”I think the wall we’ve made between the physical world and the spiritual world is a lot thinner than we realize.”
In November 2021, I had another lunch with someone who knows the Bible as well as anyone I have ever met personally (Dr. Channing Crisler at Anderson University). During our conversation, he said one sentence that has stuck with me, one of those simple one-liners with layers and layers of implications in it—a sentence you don’t forget though you easily could.
After that, I spent a few weeks reading something that has reference to one little verse in one little book in the New Testament. Of course, that opened up other curiosities.
Yesterday at church, last night before bed, and again this morning, I’m looking at stuff that is so, so consequential—if it means what I think it means. If so, then Jesus and Paul really meant what they said; they really meant it. And not only does “the Bible say it,” but material from a few centuries before the New Testament and a few centuries after the New Testament are “like well yea of course.” The one person I know to go to writing on the thought today also sounds like he is saying, in both an academic introduction and a popular mainstream book, “Yep.”
A few sentences can impact the course of a life and our Christian thought…
In 2001 in my backyard I said, “Lord, I’m sorry; please forgive me.”
In 2002 in our church’s choir loft I said, “Lord, if you want me to preach, I’ll preach.”
Around 2012–13 while listening to James Anderson iTunes U courses from a seminary in Charlotte on the way to work, he asked one question while I was on Sandy Springs Rd that changed my mind. He said, “How you answer this question will determine…” He was right.
In March 2014, Preacher Sam called and asked if I was interested in working for our church. I quickly answered, “Yes.”
A little after that, I started reading Jonathan Edwards. At night before bed, I read 100% and understood 1% of “The End for Which God Created the World.” The final paragraph made me say “wow,” and I guess you could say I’ve continued to want to know a bit of other stuff JE wrote, said, and did.
In April 2016, one paragraph at the end of an argument from John Owen blew my mind.
And it appears that on my 38th birthday, November 9, 2021, in the first table to the left at Davinci’s sitting across from the most humble scholar I have ever met, he gave me a one-sentence gift that I’ll unwrap the rest of my life and ministry. Maybe a decade from now I’ll be prepared to share what I have gleaned from it…
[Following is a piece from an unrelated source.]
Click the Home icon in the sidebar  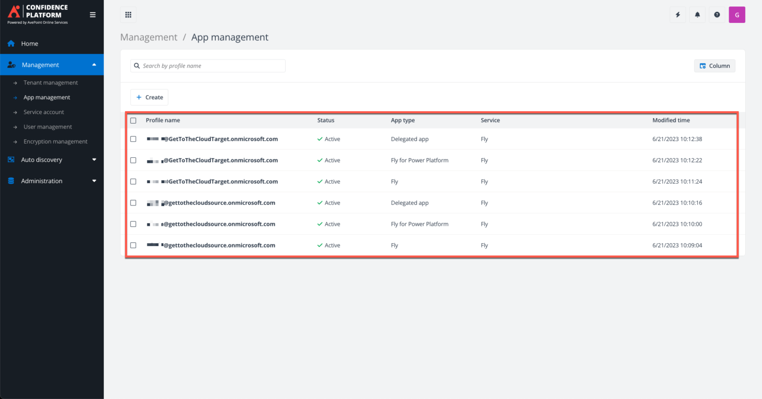11,43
Jesus said for us to love God with all of our mind. And even if you, like me, think that you have a little mind that has lots of challenges, don’t be afraid to love God with whatever capacity mind he has given you. Over the course of the decades, every few years, God might let you read and hear little sentences and paragraphs that will grow, challenge, and form your mind for the decades ahead to love him and learn about him even more.